Hacking the MBTA
Posted by Fred Jandt
Editor, Mass Transit magazine
The Massachusetts Bay Transportation Authority (MBTA) was in court last week getting a temporary restraining order (TRO) against three MIT students who were planning a presentation on how to hack the MBTA’s CharlieTicket and CharlieCard systems at the Defcon hacker conference in Las Vegas. This week the authority was back in court seeking to extend the TRO while it scrambles to plug the security holes pointed out by the students.
Unfortunately it seems that the MBTA might be a bigger security risk than the defendants in this case.

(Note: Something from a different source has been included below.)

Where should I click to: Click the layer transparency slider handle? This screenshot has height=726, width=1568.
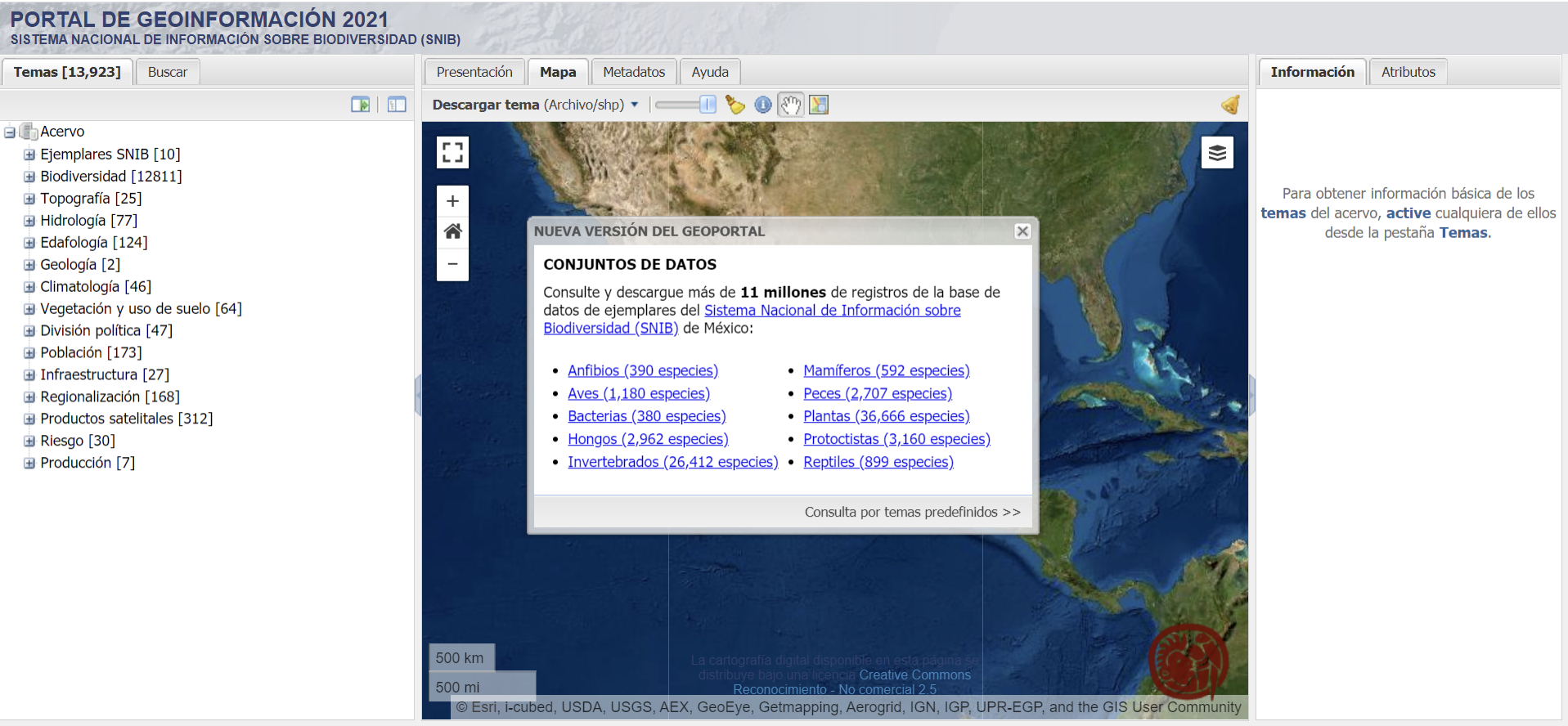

The students pulled their presentation from the conference and presented MTBA with a more detailed paper on the security flaws entitled “Fare Collection Vulnerability Assessment Report Analysis and Recommendations.” The MBTA took the report and offered it as evidence to the court of how damaging this information would be if the student’s released it to the public. Except when you enter materials into a court case they become a matter of public record — whoops!

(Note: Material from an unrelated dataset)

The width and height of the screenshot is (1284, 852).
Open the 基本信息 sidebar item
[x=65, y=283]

Yep, this report that could be so damaging to MBTA is now being spread all across the Internet. A simple Google search got me a story with a link to the offending document. But here’s the thing, I read the document and I realized that while in fact, CharlieTickets and CharlieCards could indeed be hacked, I couldn’t do it.

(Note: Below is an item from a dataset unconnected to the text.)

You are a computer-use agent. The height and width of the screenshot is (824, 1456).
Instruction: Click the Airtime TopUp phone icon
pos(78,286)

What the MBTA in its zest to suppress this information failed to realize was that the paper isn’t a blueprint to ripping them off. It states in broad terms how the tickets could be hacked, but it doesn’t give you step-by-step instructions. It even presents ways the students found MBTA could solve these security holes.
I have to wonder whether or not MBTA would have targeted these students with legal ramifications so quickly had their paper been released at APTA’s Fare Collection Workshop or TransITech as a cautionary tale for other agencies with provided solutions. Should the three MIT students (or their professor) have presented the document to MBTA before they planned to present it at Defcon? Yes. Of course, they may have called MBTA and had their calls fall on deaf ears. Earlier this year Dutch researchers showed how the card the CharlieCard is based on could be hacked, but the MBTA stated in court documents that its proprietary encryption made those concerns moot.
The report is vague enough that unless you are dead set on hacking the MBTA’s system and have a moderate level of skill you aren’t going to be able to figure out how from it. And if the document as it stands allows people to start wildly hacking MBTA’s fare collection system, maybe it’s time it took a longer look at its own security. I know three college students from MIT who could probably help them out.
Thanks for reading the MT Position updated every Friday,

August 15th, 2008 at 11:35 am
I think the MBTA should pay those three students a healthy consultants fee. After all, they would pay that to anyone they hired to review the security of the system and they basically got this for free! Of course they also got a beak full of bad PR as well. Over all, the situation was poorly handled and only served to alert other computer savy types that it could indeed be done. This type of over reaction has, unfortunately, become all to common in our post 9-11 society (does anyone remember the trash can memo from FTA?) Common sense, restraint and dialogue would have prevailed nicely in this situation.